Andersen-Tawil Syndrome, a rare genetic disorder, causes muscle weakness, heart irregularities and attacks of full blown paralysis. During an attack, I am fully conscious, can hear and feel everything, I just can't move; I literally look dead. It is a very scary thing to witness one of these attacks for the first time. My daughter and co-workers are used to the attacks having seen them many times and knowing what to expect and what to do.

In February 2007, I met a man who turned out to be an angel. As we began dating, I was upfront with him about my disease, what happens and what to expect. Yet, I still dreaded the day he would witnessed an attack. I was sure he would decide it was too much for him to deal with. Fortunately, I was wrong.

When the inevitable finally came, I was home with my daughter and boyfriend. The attack came on fast, but he never panicked. He watched and listened as my daughter administered my life-saving potassium and explained to him to watch for signs that my esophagus and diaphragm were paralyzed, both indicators that a trip to the ER was necessary. I could hear him asking her all kinds of questions, never with a sense of panic in his voice. He knelt at the side of the bed holding my hand, speaking softly and reassuring me that I was doing fine and that he and my daughter had things under control. He stayed there for an hour before I finally started coming around and moving again.

 

After witnessing the attack, he researched online to learn everything he could about Andersen-Tawil Syndrome. He knew I belonged to an online support group, so he got online and asked a lot of questions. He wanted to know this disease inside and out, at least what there was to know about it.

That was the first of many attacks as well as other serious mental and physical health issues, yet he still continued to love me, support me and encourage me. He gets frustrated sometimes, but it is mainly because he can't do anything about my disease. He is over-protective at times, at least in my opinion, reminding me when I am having a good day not to overdo it, to slow down and rest more. He's had plenty of opportunity to run, but he hasn't. In fact, we got married.

When we met I was a hospice nurse and managed the local office. Right after we got married and returned from our honeymoon my disease took over my body full force; I haven't been able to work since. There was a period of time when I required total care and he never once complained about bathing, changing and feeding me, in addition to doing everything around the house.

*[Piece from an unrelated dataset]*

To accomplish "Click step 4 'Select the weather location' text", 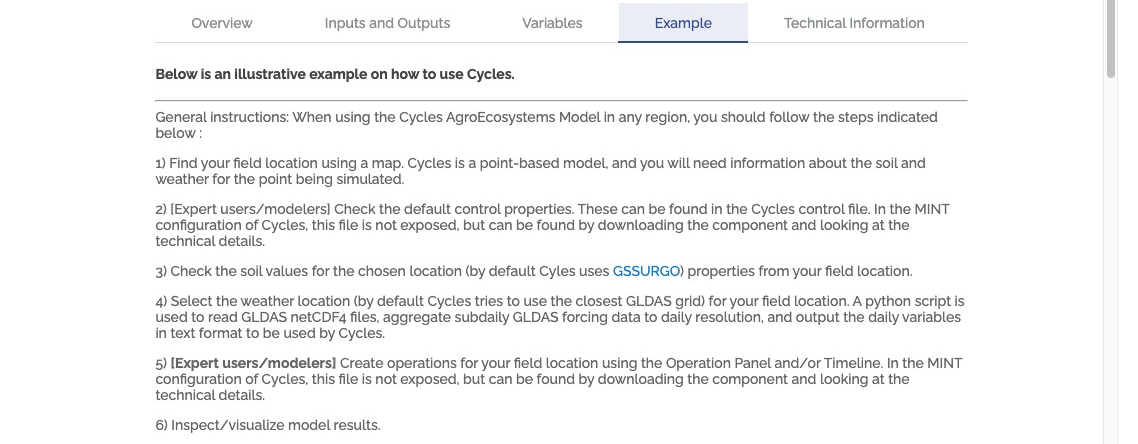I will 560,317.
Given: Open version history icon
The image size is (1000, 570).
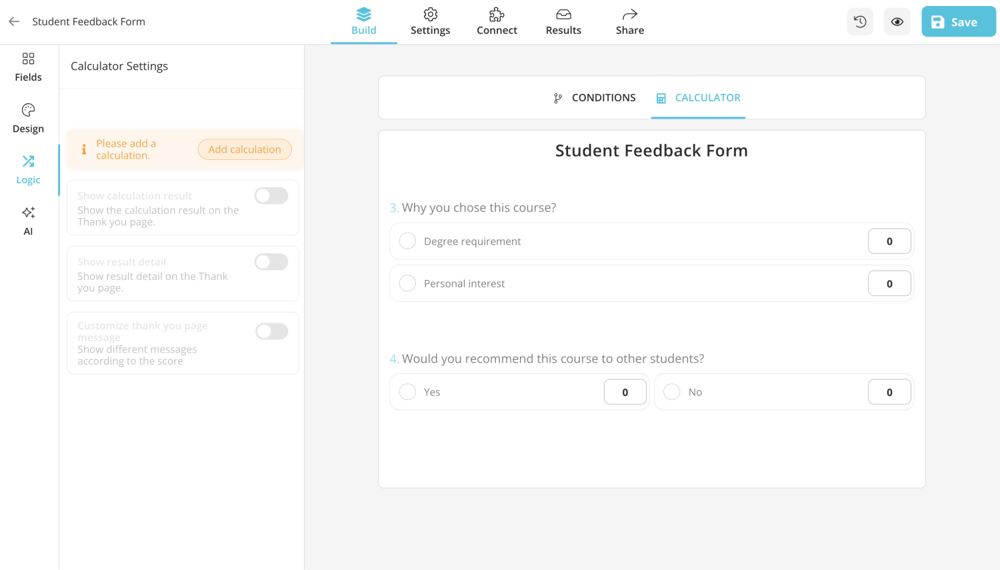Looking at the screenshot, I should 860,22.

I am now on disability and, even though I can do many things for myself now, I still require a lot of assistance. Our entire married life has been consumed by this disease, numerous trips to doctors and hospitals and mounting bills that we cannot pay. He is still here with me, reminding me daily how much he loves me.

Together we have faced each health difficulty head-on, and so far we have managed to get through them all. I don't know how I would have managed this past year without his love, support and undying devotion to me and our marriage. When we said "in sickness and in health, till death do us part," we not only meant it; we live it every day.